Calculate their bill change between each month. Normalize with their total LIMIT_BAL.

## Why?

If they suddenly owe more, they might be more likely to default.

> NOTE: Higher values means that they spent more than the previous month.

In [None]:
# Calculate their bill change between each month. Normalize with their total LIMIT_BAL.
BILL_CHANGE_1 = (df['BILL_AMT1'] - df['BILL_AMT2'])/df['LIMIT_BAL']
BILL_CHANGE_2 = (df['BILL_AMT2'] - df['BILL_AMT3'])/df['LIMIT_BAL']
BILL_CHANGE_3 = (df['BILL_AMT3'] - df['BILL_AMT4'])/df['LIMIT_BAL']
BILL_CHANGE_4 = (df['BILL_AMT4'] - df['BILL_AMT5'])/df['LIMIT_BAL']
BILL_CHANGE_5 = (df['BILL_AMT5'] - df['BILL_AMT6'])/df['LIMIT_BAL']

# Create dataframe.
df_BILL_CHANGE_1 = pd.DataFrame(data=BILL_CHANGE_1, columns=["BILL_CHANGE_1"])
df_BILL_CHANGE_2 = pd.DataFrame(data=BILL_CHANGE_2, columns=["BILL_CHANGE_2"])
df_BILL_CHANGE_3 = pd.DataFrame(data=BILL_CHANGE_3, columns=["BILL_CHANGE_3"])
df_BILL_CHANGE_4 = pd.DataFrame(data=BILL_CHANGE_4, columns=["BILL_CHANGE_4"])
df_BILL_CHANGE_5 = pd.DataFrame(data=BILL_CHANGE_5, columns=["BILL_CHANGE_5"])

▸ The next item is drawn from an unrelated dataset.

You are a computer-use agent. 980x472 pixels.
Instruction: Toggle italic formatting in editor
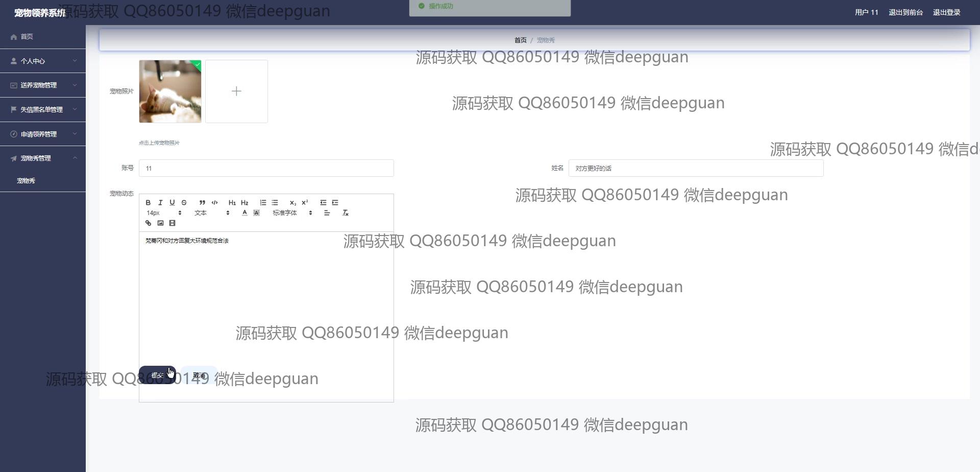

df_BILL_CHANGE = pd.concat([df_BILL_CHANGE_1,df_BILL_CHANGE_2,df_BILL_CHANGE_3,df_BILL_CHANGE_4,df_BILL_CHANGE_5], axis=1)

df_BILL_CHANGE.head()

## PAY_CHANGE

Calculate their bill change from two months ago to last month.

## Why?

If they pay more, they might be more or less likely to default.

> NOTE: Higher values means that they spent more than the previous month.

In [None]:
# Calculate their bill change between each month. Normalize with their total LIMIT_BAL.
PAY_CHANGE_1 = (df['PAY_AMT1'] - df['PAY_AMT2'])/df['LIMIT_BAL']
PAY_CHANGE_2 = (df['PAY_AMT2'] - df['PAY_AMT3'])/df['LIMIT_BAL']
PAY_CHANGE_3 = (df['PAY_AMT3'] - df['PAY_AMT4'])/df['LIMIT_BAL']
PAY_CHANGE_4 = (df['PAY_AMT4'] - df['PAY_AMT5'])/df['LIMIT_BAL']
PAY_CHANGE_5 = (df['PAY_AMT5'] - df['PAY_AMT6'])/df['LIMIT_BAL']

# Create dataframe.
df_PAY_CHANGE_1 = pd.DataFrame(data=PAY_CHANGE_1, columns=["PAY_CHANGE_1"])
df_PAY_CHANGE_2 = pd.DataFrame(data=PAY_CHANGE_2, columns=["PAY_CHANGE_2"])
df_PAY_CHANGE_3 = pd.DataFrame(data=PAY_CHANGE_3, columns=["PAY_CHANGE_3"])
df_PAY_CHANGE_4 = pd.DataFrame(data=PAY_CHANGE_4, columns=["PAY_CHANGE_4"])
df_PAY_CHANGE_5 = pd.DataFrame(data=PAY_CHANGE_5, columns=["PAY_CHANGEbb_5"])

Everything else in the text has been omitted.